40 (2009) bahwa manusia dapat belajar dari pengalamannya, demikian pula peternak dapat belajar dari pengalaman beternak pada masa yang lalu. Dalam konteks penelitian ini, pengalaman dapat menjadi media proses pembelajaran yang efektif dalam menumbuhkan praktik manajemen pemeliharaan. Penyuluhan merupakan suatu sistem pendidikan non formal yang ditunjukkan dengan cara-cara mencapai sesuatu dengan memuaskan. Terdapat korelasi signifikan antara pengalaman mendapatkan penyuluhan dan pelatihan dengan praktik manajemen pemeliharaan sapi perah dalam penelitian ini.
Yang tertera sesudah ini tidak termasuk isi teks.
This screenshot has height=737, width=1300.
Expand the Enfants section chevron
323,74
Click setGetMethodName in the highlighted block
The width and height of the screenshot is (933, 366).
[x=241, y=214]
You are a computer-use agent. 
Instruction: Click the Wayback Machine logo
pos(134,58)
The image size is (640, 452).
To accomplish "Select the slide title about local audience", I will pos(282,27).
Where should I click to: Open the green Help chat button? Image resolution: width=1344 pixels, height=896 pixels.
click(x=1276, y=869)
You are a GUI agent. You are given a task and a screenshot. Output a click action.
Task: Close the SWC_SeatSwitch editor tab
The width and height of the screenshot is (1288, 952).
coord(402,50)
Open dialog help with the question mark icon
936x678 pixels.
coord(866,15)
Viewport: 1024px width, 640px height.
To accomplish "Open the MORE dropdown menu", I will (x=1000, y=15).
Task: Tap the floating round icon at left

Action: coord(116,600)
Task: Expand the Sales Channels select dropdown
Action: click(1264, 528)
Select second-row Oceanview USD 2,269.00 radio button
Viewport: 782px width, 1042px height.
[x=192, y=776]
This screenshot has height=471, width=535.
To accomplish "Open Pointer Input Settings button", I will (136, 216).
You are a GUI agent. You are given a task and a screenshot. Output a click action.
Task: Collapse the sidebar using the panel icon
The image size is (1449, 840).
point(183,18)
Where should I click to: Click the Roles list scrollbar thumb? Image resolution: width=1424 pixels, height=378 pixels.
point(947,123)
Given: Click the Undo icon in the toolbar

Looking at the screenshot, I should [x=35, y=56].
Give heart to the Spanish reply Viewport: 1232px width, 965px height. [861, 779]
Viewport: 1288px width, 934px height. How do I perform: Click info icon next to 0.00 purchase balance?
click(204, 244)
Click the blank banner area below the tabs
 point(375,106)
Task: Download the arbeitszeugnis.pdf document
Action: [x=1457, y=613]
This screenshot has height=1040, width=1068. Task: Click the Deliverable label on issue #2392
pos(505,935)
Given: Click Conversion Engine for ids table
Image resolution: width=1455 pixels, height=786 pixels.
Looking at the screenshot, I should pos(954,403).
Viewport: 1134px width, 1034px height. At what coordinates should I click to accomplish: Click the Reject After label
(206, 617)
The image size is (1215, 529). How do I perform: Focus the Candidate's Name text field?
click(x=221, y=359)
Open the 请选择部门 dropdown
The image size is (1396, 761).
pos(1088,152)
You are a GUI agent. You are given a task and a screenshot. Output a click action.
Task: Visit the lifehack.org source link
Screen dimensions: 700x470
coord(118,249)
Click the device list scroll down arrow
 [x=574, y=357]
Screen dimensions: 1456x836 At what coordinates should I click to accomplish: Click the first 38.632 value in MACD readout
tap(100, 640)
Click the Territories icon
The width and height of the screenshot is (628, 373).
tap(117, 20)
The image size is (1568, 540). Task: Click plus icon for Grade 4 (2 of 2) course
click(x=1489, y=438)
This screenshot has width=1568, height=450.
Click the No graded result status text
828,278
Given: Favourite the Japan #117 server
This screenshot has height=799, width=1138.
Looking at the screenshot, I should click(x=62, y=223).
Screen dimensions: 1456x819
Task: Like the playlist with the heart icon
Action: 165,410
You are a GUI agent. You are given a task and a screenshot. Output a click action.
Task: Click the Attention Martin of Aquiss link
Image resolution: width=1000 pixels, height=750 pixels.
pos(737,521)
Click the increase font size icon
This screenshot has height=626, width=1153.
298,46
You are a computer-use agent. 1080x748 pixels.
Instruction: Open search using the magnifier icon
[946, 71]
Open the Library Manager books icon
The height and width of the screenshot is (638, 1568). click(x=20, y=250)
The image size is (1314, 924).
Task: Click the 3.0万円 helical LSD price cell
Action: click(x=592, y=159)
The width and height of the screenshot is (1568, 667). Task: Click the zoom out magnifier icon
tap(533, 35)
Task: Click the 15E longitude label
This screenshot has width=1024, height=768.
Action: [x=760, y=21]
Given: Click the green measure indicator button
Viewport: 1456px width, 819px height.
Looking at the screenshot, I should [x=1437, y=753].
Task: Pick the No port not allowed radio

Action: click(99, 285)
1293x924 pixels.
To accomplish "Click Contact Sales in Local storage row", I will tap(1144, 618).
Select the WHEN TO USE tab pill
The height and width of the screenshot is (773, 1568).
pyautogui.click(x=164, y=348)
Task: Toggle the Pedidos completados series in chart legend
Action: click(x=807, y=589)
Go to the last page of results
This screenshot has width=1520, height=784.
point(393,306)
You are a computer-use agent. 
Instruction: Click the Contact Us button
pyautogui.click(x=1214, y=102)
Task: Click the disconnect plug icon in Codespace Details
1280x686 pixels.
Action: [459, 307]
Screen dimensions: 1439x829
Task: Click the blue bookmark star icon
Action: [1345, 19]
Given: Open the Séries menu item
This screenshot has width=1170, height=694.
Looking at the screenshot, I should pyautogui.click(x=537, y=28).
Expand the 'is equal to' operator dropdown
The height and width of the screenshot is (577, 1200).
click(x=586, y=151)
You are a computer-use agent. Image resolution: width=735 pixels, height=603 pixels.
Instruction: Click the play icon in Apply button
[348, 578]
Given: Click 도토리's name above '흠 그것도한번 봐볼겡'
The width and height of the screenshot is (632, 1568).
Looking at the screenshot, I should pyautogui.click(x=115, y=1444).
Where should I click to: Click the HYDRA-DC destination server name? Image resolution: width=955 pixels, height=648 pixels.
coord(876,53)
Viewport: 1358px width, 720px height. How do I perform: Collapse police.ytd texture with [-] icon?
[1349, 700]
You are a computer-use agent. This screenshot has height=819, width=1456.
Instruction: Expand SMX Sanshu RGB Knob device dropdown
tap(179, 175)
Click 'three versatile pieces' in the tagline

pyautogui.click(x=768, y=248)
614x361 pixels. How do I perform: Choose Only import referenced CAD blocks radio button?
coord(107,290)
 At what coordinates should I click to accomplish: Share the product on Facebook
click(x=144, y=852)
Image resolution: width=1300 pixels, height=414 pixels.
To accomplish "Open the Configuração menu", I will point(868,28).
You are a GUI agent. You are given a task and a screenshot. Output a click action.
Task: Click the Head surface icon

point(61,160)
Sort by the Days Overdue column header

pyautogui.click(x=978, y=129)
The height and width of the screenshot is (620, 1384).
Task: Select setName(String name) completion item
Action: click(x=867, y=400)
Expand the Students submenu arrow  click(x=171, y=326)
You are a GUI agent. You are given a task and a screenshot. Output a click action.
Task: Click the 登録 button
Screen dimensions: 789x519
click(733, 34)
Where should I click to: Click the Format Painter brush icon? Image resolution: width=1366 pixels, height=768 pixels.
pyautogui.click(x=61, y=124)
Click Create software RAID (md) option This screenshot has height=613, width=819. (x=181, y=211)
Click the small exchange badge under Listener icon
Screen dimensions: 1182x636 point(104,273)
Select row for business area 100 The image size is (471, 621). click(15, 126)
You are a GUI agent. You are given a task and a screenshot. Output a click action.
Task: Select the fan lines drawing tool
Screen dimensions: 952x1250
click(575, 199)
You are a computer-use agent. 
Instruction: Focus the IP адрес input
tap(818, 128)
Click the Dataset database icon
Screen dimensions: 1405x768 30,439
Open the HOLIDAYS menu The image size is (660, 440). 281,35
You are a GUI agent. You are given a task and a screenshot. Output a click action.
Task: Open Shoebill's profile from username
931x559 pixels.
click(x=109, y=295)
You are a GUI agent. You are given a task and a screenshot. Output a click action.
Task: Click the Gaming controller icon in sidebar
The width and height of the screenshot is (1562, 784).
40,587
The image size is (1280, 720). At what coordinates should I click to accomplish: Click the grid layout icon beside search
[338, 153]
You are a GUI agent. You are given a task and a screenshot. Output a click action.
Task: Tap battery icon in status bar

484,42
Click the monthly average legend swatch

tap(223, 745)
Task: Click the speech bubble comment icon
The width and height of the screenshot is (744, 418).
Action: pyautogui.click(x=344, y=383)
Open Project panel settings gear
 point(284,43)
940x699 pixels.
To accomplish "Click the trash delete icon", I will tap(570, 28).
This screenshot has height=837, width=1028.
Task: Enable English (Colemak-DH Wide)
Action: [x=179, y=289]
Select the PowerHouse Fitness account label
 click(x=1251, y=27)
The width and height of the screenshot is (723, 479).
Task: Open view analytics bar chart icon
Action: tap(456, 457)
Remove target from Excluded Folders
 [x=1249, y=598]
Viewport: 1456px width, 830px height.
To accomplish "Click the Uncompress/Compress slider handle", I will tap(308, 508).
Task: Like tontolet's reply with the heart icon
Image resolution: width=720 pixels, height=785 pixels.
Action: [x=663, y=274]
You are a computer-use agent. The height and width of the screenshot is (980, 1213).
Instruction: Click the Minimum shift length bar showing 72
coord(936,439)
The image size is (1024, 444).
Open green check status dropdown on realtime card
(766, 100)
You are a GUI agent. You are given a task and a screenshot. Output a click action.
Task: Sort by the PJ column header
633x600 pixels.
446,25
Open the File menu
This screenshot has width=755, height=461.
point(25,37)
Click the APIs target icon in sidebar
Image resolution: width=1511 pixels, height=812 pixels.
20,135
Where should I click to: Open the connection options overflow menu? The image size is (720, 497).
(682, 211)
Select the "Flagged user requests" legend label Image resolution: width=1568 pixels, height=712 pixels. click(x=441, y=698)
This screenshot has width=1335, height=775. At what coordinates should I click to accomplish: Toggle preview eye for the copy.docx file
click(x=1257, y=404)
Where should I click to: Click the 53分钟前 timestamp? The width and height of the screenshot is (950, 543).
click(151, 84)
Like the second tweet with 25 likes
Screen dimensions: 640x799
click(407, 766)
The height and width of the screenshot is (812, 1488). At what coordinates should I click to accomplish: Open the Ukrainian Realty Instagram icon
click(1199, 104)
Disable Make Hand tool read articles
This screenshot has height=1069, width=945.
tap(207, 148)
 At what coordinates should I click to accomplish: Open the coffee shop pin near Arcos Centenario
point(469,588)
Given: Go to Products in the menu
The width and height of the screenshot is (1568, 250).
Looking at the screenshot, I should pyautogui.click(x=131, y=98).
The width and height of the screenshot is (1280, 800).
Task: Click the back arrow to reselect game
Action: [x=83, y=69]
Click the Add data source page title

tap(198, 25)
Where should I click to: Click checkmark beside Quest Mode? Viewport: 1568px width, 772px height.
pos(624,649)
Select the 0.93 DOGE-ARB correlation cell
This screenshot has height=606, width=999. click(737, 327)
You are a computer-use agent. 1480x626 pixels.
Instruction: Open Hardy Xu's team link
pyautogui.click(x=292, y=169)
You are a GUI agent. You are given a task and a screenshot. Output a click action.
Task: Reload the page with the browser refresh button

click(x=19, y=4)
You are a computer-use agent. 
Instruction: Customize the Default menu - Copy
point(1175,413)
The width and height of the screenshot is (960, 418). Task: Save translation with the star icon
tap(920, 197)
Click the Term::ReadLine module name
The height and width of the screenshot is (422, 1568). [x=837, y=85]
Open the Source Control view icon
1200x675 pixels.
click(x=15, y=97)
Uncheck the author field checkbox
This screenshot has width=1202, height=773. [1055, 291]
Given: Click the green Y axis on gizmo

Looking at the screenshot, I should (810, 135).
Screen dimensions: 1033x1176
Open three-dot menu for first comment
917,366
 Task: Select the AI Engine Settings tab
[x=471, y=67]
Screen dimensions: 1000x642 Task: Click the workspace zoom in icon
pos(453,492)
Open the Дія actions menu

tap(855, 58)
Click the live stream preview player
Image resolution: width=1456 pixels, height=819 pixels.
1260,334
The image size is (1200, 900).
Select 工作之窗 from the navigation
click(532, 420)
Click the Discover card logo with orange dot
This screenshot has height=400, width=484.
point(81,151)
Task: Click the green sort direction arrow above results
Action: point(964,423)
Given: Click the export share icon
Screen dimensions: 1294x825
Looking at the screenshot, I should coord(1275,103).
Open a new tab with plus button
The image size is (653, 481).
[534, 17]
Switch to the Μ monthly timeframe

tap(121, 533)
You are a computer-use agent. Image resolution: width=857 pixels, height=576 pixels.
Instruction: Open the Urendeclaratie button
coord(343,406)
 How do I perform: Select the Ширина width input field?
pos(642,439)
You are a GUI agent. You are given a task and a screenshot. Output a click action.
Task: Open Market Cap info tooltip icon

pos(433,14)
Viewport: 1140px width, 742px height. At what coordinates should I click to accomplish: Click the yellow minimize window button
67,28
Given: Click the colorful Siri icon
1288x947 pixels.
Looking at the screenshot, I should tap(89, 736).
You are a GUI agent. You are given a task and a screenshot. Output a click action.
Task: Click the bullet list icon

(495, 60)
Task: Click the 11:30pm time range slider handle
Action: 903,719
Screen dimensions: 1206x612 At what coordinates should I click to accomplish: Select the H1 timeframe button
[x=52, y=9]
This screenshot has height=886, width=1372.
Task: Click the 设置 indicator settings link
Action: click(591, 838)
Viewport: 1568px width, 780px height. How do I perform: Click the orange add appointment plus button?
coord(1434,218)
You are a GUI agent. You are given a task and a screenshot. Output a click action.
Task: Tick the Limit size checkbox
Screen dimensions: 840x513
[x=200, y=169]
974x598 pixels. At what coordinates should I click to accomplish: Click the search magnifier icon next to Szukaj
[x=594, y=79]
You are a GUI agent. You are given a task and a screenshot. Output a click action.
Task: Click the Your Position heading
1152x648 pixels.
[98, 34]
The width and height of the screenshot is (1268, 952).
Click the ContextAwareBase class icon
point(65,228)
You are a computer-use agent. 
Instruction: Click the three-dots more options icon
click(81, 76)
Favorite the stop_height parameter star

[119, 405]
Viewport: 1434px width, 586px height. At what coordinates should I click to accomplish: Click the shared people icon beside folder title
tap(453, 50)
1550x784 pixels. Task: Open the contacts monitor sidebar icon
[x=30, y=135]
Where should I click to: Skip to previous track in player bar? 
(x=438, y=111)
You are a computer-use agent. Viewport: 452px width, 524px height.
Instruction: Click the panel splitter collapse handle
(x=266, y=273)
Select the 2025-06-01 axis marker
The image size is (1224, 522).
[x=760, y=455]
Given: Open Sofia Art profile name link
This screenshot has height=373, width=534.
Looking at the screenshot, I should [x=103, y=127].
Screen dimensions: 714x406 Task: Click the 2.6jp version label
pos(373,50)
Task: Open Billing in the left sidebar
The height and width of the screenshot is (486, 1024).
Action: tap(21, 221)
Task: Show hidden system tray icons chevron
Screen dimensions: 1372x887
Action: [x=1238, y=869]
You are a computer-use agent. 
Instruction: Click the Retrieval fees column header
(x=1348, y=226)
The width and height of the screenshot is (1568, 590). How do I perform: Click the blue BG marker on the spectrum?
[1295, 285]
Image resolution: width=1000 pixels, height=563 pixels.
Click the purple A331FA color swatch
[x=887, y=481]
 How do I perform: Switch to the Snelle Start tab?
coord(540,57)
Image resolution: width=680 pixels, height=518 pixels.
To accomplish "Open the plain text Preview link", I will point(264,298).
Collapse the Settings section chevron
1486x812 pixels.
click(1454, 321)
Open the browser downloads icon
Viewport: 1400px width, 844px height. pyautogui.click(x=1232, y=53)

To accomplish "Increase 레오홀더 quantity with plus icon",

Dengan kata lain, semakin banyak penyuluhan yang pernah diikuti responden semakin baik praktik manajemen pemeliharaan sapi perah. Penyuluhan dapat merubah perilaku (pengetahuan, sikap, dan praktik) seseorang untuk menghadapi permasalahan yang ada, sehingga dengan adanya penyuluhan dan pelatihan diharapkan dapat menambah pengetahuan peternak mengenai manajemen peternakan yang baik dan benar dan menerapkannya dalam kehidupan nyata untuk meningkatkan produktivitas ternak (Sembada 2012). Penelitian ini memperoleh data bahwa pengetahuan dan praktik manajemen pemeliharaan tidak berhubungan nyata. Peternak umumnya memiliki pengetahuan yang cukup memadai mengenai syarat-syarat pemerahan yang baik, meliputi pemeriksaan terhadap penyakit, kesehatan ternak, kebersihan sapi yang akan diperah, namun dalam sehari-hari kebanyakan kegiatan pemerahan tidak sesuai dengan faktanya. Peternak mengetahui tentang mastitis subklinis dan cara pengendaliannya, namun dalam kehidupan nyata faktor-faktor yang dapat menyebabkan mastitis subklinis tidak dihindari sehingga kasus mastitis subklinis tetap tinggi.